After selling off some assets and eliminating one-third of its workforce, it emerged from bankruptcy in 2008, again as a publicly traded company. Over the next decade, it acquired Conectiv Energy, retail provider Champion Energy and Noble Americas Energy Solutions, an independent supplier of power to commercial and industrial retail customers. In 2018, it went private in an acquisition by an affiliate of Energy Capital Partners and other investors, including Access Industries and the Canada Pension Plan Investment Board. Hill, who joined the company as chief operating officer in 2010, was named CEO in 2014.

Calpine says it has long advocated for reducing power plant emissions as a supporter of the Paris Agreement on climate change and the Obama administration’s Clean Power Plan. In recent years, it has supported an economy-wide carbon price. But with carbon pricing a political nonstarter in most of the country, Calpine’s simultaneous advocacy for competitive electric markets has gotten it cross threaded with environmentalists. It was one of three owners of gas-fired generation in PJM that filed a complaint in 2018 that prompted FERC to order the RTO to expand its minimum offer price rule to include renewables receiving state subsidies. (See Gas Gens Ask FERC for ‘Clean MOPR’ in PJM.) Urged on by new FERC leadership, PJM stakeholders voted six weeks ago to reverse the expanded MOPR. (See Stakeholders Back PJM MOPR-Ex Replacement.)

Bridge or Dead End?

The future of natural gas-fired generation has been the subject of increasing debate at industry conferences over the last three years. (See How Long a Bridge for Natural Gas? and Electrification Raises Concerns over Stranded Gas Assets, Customers.)

“Clean energy is canceling gas plants,” the Rocky Mountain Institute said in a blog post last September, citing the “remarkable shift from gas to clean energy” in the generation interconnection queues of ERCOT and PJM. “Gas generation is now attracting only a small fraction of investor interest compared to clean energy and will soon likely see its market share decline accordingly,” it said.

The International Energy Agency said in a study in May that “there is no need for investment in new fossil fuel supply in our net zero pathway” to escape the worst impacts of climate change. (See IEA Paints Daunting Path to Net Zero by 2050.) 

Calpine insists, however, that its gas fleet is well positioned for a future in which transportation and buildings are increasingly electrified.

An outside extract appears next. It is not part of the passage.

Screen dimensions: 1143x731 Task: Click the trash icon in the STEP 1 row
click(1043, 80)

“If you electrify everything, you’re going to need more power. The idea that you’re somehow going to magically do away with the only dispatchable fuel type that can help the transition in times of dark or non-windy days is not realistic,” said Brett Kerr, vice president of external affairs, in an interview.  “… Our units will be needed far into the foreseeable future. We may run less, and renewables may run more, and that’s ok. But we’re absolutely going to be needed to ensure the successful transition to a lower carbon future.”

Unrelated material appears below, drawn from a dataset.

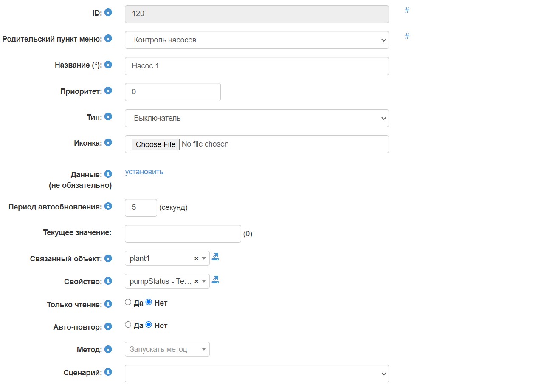Click info icon next to Период автообновления

[108, 206]
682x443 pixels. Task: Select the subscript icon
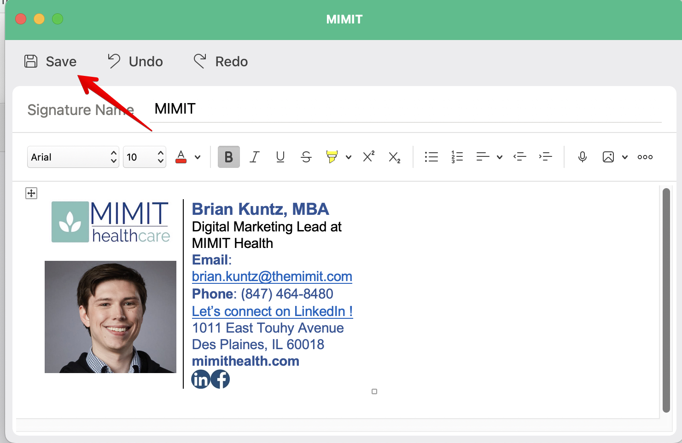click(394, 157)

The company says it is among the lowest emitting fossil fuel generators because its natural gas plants have low heat rates and are “relatively young,” at a capacity weighted average age of 20 years.

But will the company invest in any new natural gas?

“It’s tough for us to say,” Kerr responded. “We’re always looking to do more development in markets where we think it’s needed and we’re a good fit. But we generally, as a matter of course, don’t comment publicly on specific development plans. It’s fair to say we’re looking at development across the spectrum in all types of resources, but we won’t get into any of the specifics.”

How about investing in other renewables? “I would not be surprised if you saw something [additional renewable capacity] certainly within a year, if not sooner,” he responded. “I wouldn’t want to characterize it as, `Yes, we’re absolutely going to build own and operate [renewables].’ But we’re absolutely going to be engaged and we view the changing dynamics of the market to be something we’re going to be heavily involved in.”